Differentiating the mgf, we have for $X\sim N(\mu,\sigma^2)$, \begin{align*} \E(X) & = \psi'(0) = (\mu+\sigma^2 0)1=\mu\\ \Var(X) &= \E(X^2)-(\E (X))^2 = \psi''(0)-\mu^2= \sigma^2 1 + (\mu+0)^2 1 - \mu^2 = \sigma^2. \end{align*}

The Gaussian distribution is one of the most important distributions. The central limit theorem (see Section 8.9 for details) informally states that a sum of many independent random variables is approximately a Gaussian distribution. As a consequence, quantities that are sums of a large number of independent random factors are approximately Gaussian. Examples include performance measures like IQ test results and physiological measurements like height.

The R code below graphs the pdf of the Gaussian distribution for different values of $\sigma$ and $\mu$.

x = seq(-8, 8, length.out = 100)
gf = function(x, s) exp(-x^2/(2 * s^2))/(sqrt(2 * pi) *
    s)
R = stack(list(`$\\sigma=1$` = gf(x, 1), `$\\sigma=2$` = gf(x,
    2), `$\\sigma=3$` = gf(x, 3), `$\\sigma=4$` = gf(x,
    4)))
# below, x is recycled four times
names(R) = c("y", "sigma")
R$x = x
qplot(x, y, color = sigma, main = "Gaussian pdf functions",
    lty = sigma, lwd = I(2), geom = "line", xlab = "$x$",
    ylab = "$f_X(x)$", data = R)

x = seq(-4, 4, length = 100)
y1 = dnorm(x, 0, 1)
y2 = dnorm(x, 1, 1)
y3 = dnorm(x, 0, 2)
y4 = pnorm(x, 0, 1)
y5 = pnorm(x, 1, 1)
y6 = pnorm(x, 0, 2)
D = data.frame(probability = c(y1, y2, y3, y4, y5,
    y6))
D$x = x
D$parameter[1:100] = "$N(0,1)$"
D$parameter[301:400] = "$N(0,1)$"
D$parameter[101:200] = "$N(1,1)$"
D$parameter[401:500] = "$N(1,1)$"
D$parameter[201:300] = "$N(0,2)$"
D$parameter[501:600] = "$N(0,2)$"
D$type[1:300] = "$f_X(x)$"
D$type[301:600] = "$F_X(x)$"
qplot(x, probability, data = D, main = "Gaussian pdf and cdf functions",
    geom = "area", facets = parameter ~ type, xlab = "$x$",
    ylab = "")

▸ **Data segment**:
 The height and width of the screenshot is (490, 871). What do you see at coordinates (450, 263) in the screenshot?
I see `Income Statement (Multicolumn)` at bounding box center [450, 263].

▸ **Task instructions**:
A. List every value of sigma that the first block of R code in the Gaussian distribution text plots a curve for.
B. Check each statement against the Gaussian distribution text. For each one, answer yes or no and quote the words that decide it.
(i) The central limit theorem informally says that a sum of many independent random variables is approximately Gaussian.
(ii) In the second block of R code, x runs from -8 to 8.
(iii) Height is given as an example of a physiological measurement.

▸ **Expected outputs**:
A. 1, 2, 3, 4

B.
(i) Yes: "a sum of many independent random variables is approximately a Gaussian distribution"
(ii) No: "x = seq(-4, 4, length = 100)"
(iii) Yes: "physiological measurements like height"